I got hauled off to Massachusetts General once in an ambulance, never mind why, at a time in my life when I had what was considered excellent insurance coverage. They still charged me $118 for the ambulance on top of the $150 ER co-pay, and that time there was no diagnostic work, just a morphine IV until my family arrived to get me out of their hair.
It made me wonder: Since the fire department charges to take people to the hospital, what if my house were on fire? Would I have to pay the firefighters’ wages out of my renter’s insurance? But wait. Isn’t this what taxes are for?
I was relieved at first to discover that my condition was “only” pneumonia and a drug reaction. Now I find myself perversely wishing it had been worse, because the reassuring diagnosis only adds humiliation to the insult of the bill.
All the public health people, the first aid people and the primary care doctors are always saying, “If ___ happens, call 911.” Forget that! From now on, I’ll have to know for sure I’m at death’s door before I avail myself of this supposedly taxpayer-funded emergency service. How will I know? Well, I won’t. So I won’t call.
Terrified of the cost
Worse, I find myself weeping out loud (really) at the thought of what happens to the completely uninsured. I don’t mean the mythical insurance deadbeat who chooses to gamble and loses. I’m talking about the many, many people in our country whose employers, if any, don’t give them benefits, who can’t even afford the overpriced basic coverage I’m shelling out nearly $500 a month for, but who aren’t eligible for welfare or Medicaid either. How many other Americans are sitting at home with frightening symptoms, unable to drive themselves to the ER but terrified, as I was, of incurring unpayable fees for what might turn out not to be life-threatening after all? In how many of these cases was it not antibiotic indigestion?
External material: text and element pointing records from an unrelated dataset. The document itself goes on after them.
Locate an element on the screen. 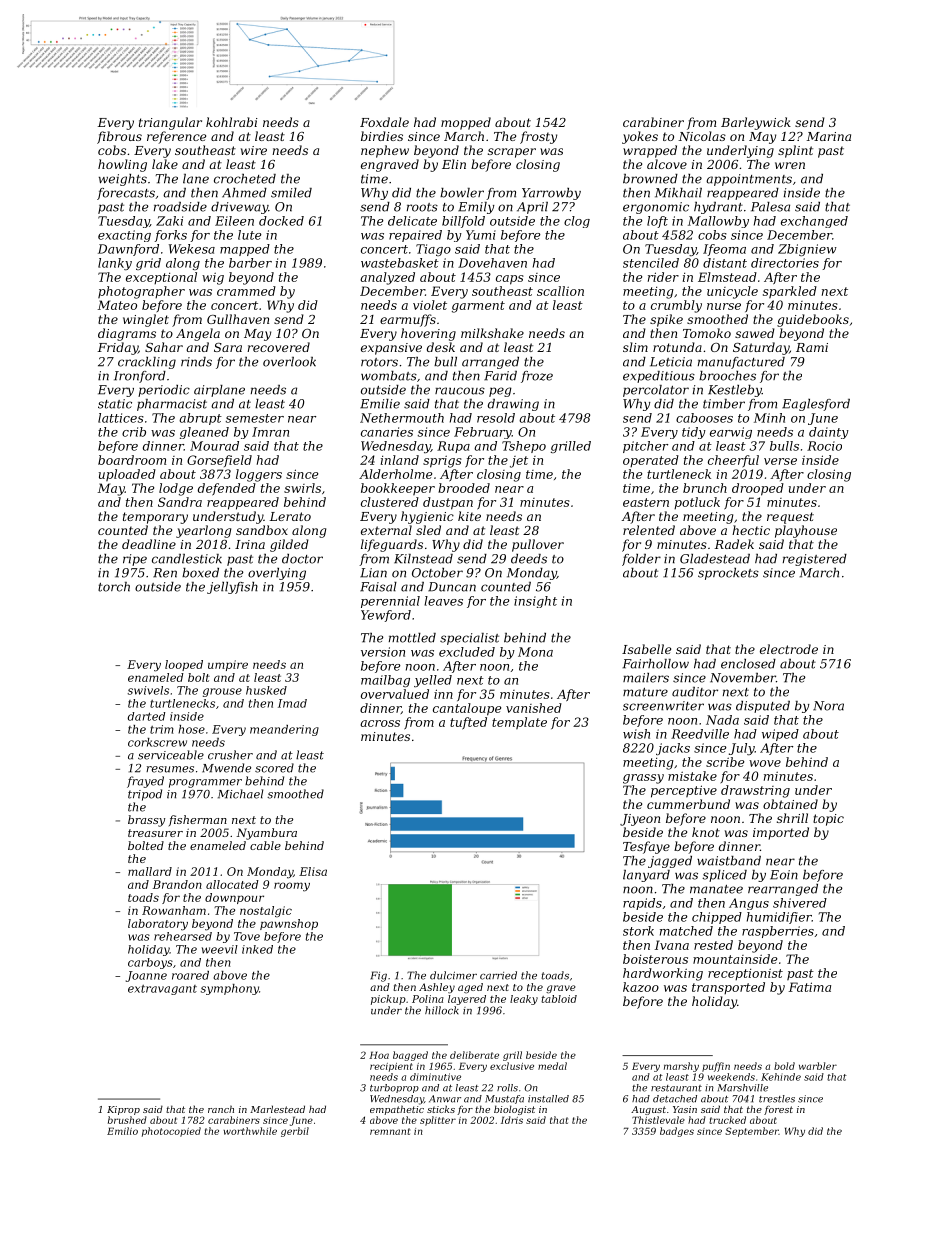 This screenshot has height=1233, width=952. drawing is located at coordinates (513, 405).
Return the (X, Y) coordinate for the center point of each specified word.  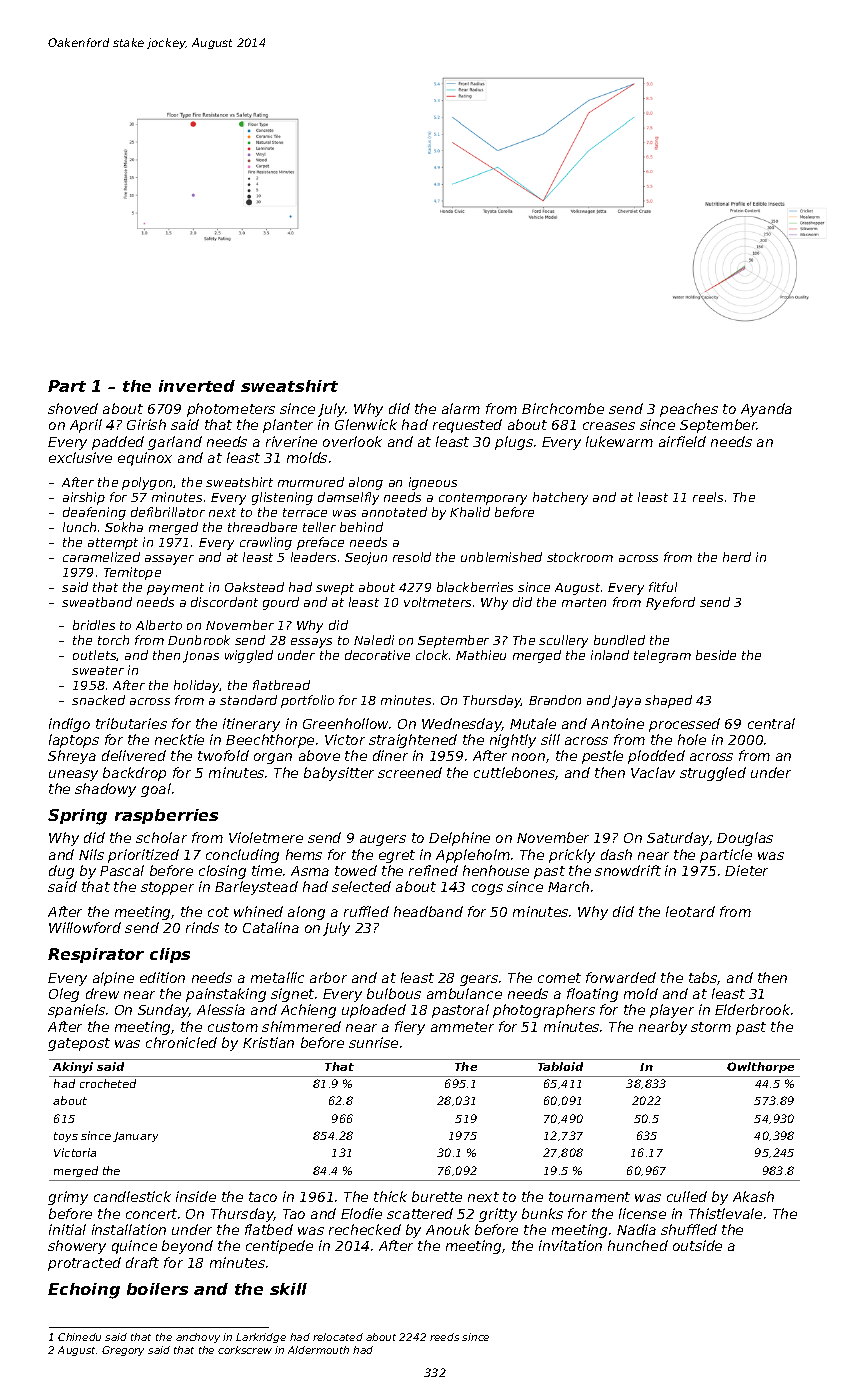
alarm (461, 408)
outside (697, 1245)
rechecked (365, 1229)
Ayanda (766, 410)
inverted (197, 386)
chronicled (181, 1042)
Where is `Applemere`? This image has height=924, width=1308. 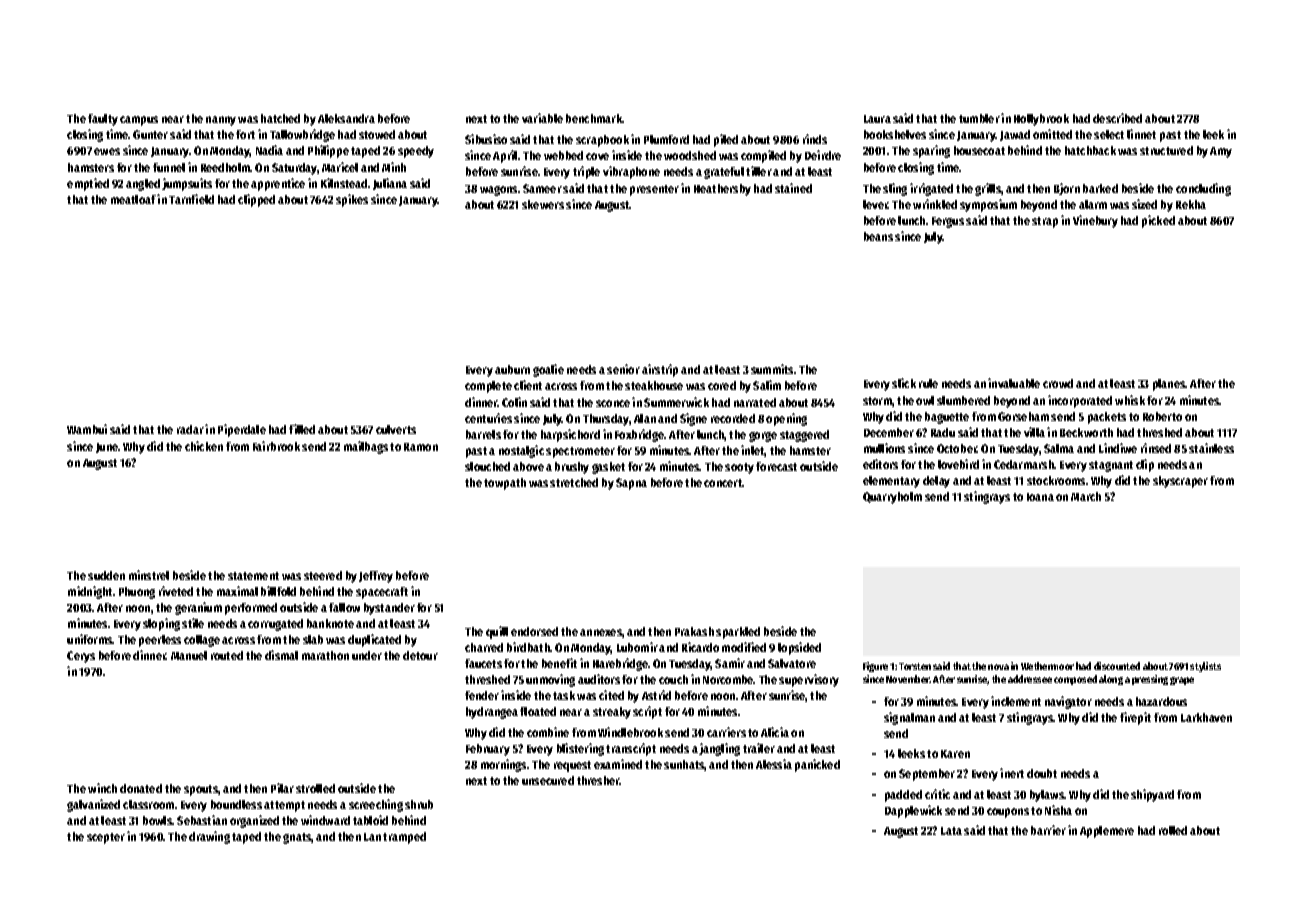 Applemere is located at coordinates (1107, 832).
In how many cases did the patient die because they had no idea how they’d ever pay for the help?
According to many of my fellow Americans, I must be a lazy good-for-nothing, since I can’t find a cozy office job with benefits during a recession. Clearly I didn’t deserve to be rescued, since all I do for my meager paycheck is teach and care for other people’s kids. I must not be worth saving.
In our America, people like me deserve to gasp and whimper their way through desperate pain, hope it’s nothing serious, and sometimes die in that hope.
In what way can we call ourselves a civilized nation while we let this happen to our neighbors and then blame the victims? When will anything like sanity start to inform our health-care system?